[ClusterLabs] glusterfs 2 active primitives after reboot

Sun May 3 17:56:05 CEST 2015

03.05.2015 15:06:40 GMT+03:00, lukas <lukas.kostyan at gmail.com> wrote:
>Hi,
>
>i am testing a Debian-Wheezy cluster with corosync 1.4.2 and pacamaker 
>1.1.7. On the cluster glusterfs is used
>as storage (replicated) which is mounted to the webservers root 
>directory. To test the down time ping is used.
>Lets assume node1 fails. There is no problem and virtually no 
>interruption during change of one cl_IP instance
>on node2 (both run on node2). If node1 fails node2 restarts node1 with 
>stonith. But as soon as node1 is back
>online again all apache and IP instances stop and start again. This is 
>where the interruption happens which is
>around 5seconds. Is this behaviour to be expected? I thought the 
>instances running on node2 shouldnt stop at
>all when node1 gets back online again.
>
>I guess it has something to do with the primitive active on both nodes 
>(see below)?
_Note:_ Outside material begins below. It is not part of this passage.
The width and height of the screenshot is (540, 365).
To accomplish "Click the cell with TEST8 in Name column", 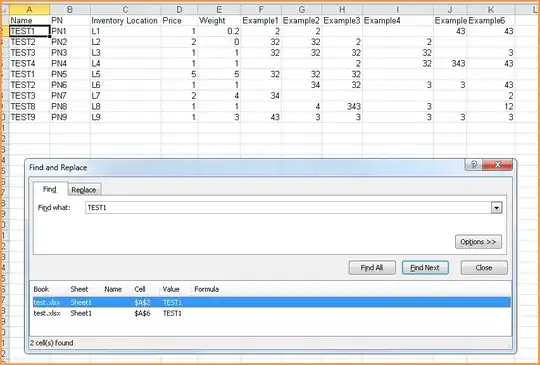I will click(29, 106).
Why is the
>primitive p_apache started on the failed node?
>
>The CIB looks as follows:
>node vm-1 \
>         attributes standby="off"
>node vm-2 \
>         attributes standby="off"
>primitive IP ocf:heartbeat:IPaddr2 \
>         params ip="192.168.122.200" nic="eth0" 
>clusterip_hash="sourceip-sourceport" \
>         op monitor interval="10s"
>primitive p_apache ocf:heartbeat:apache \
>         params configfile="/etc/apache2/apache2.conf" 
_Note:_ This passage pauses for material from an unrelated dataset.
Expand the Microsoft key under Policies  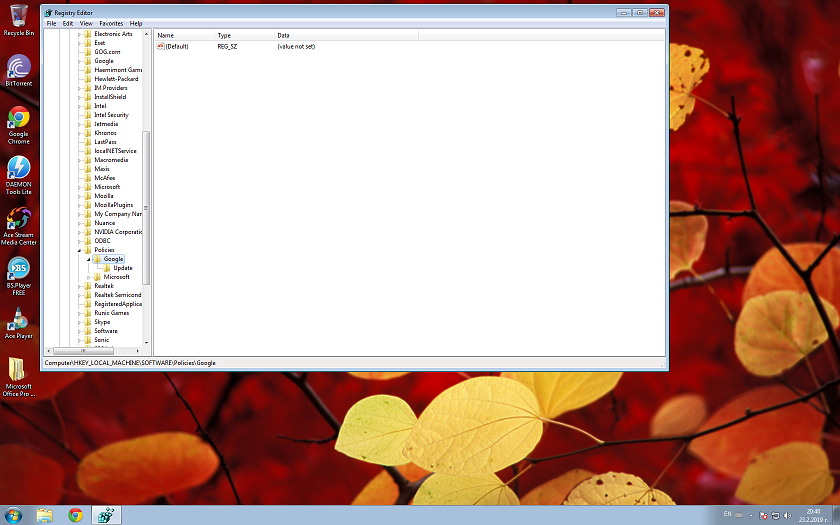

>statusurl="http://localhost/server-status" \
>         op monitor interval="60" timeout="20" \
>         op start interval="0" timeout="40s" start-delay="0" \
>         meta is-managed="true"
>primitive p_fence_N1 stonith:external/libvirt \
>         params hostlist="vm-1:N1" 
>hypervisor_uri="qemu+tcp://192.168.122.1/system" 
>pcmk_reboot_action="reboot" \
>         op monitor interval="60"
>primitive p_fence_N2 stonith:external/libvirt \
>         params hostlist="vm-2:N2" 
>hypervisor_uri="qemu+tcp://192.168.122.1/system" 
>pcmk_reboot_action="reboot" \
>         op monitor interval="60"
>primitive p_gluster_mnt ocf:heartbeat:Filesystem \
>         params device="localhost:/gvolrep" directory="/var/www/html" 
>fstype="glusterfs" \
>         op monitor interval="10"
>primitive p_glusterd ocf:glusterfs:glusterd \
>         op monitor interval="30"
>primitive p_volume_gluster ocf:glusterfs:volume \
>         params volname="gvolrep" \
>         op monitor interval="10"
>clone cl_IP IP \
>         meta globally-unique="true" clone-max="2" clone-node-max="2" 
>interleave="true" \
>         params resource-stickiness="0"
>clone cl_apache p_apache \
>         meta globally-unique="true" target-role="Started"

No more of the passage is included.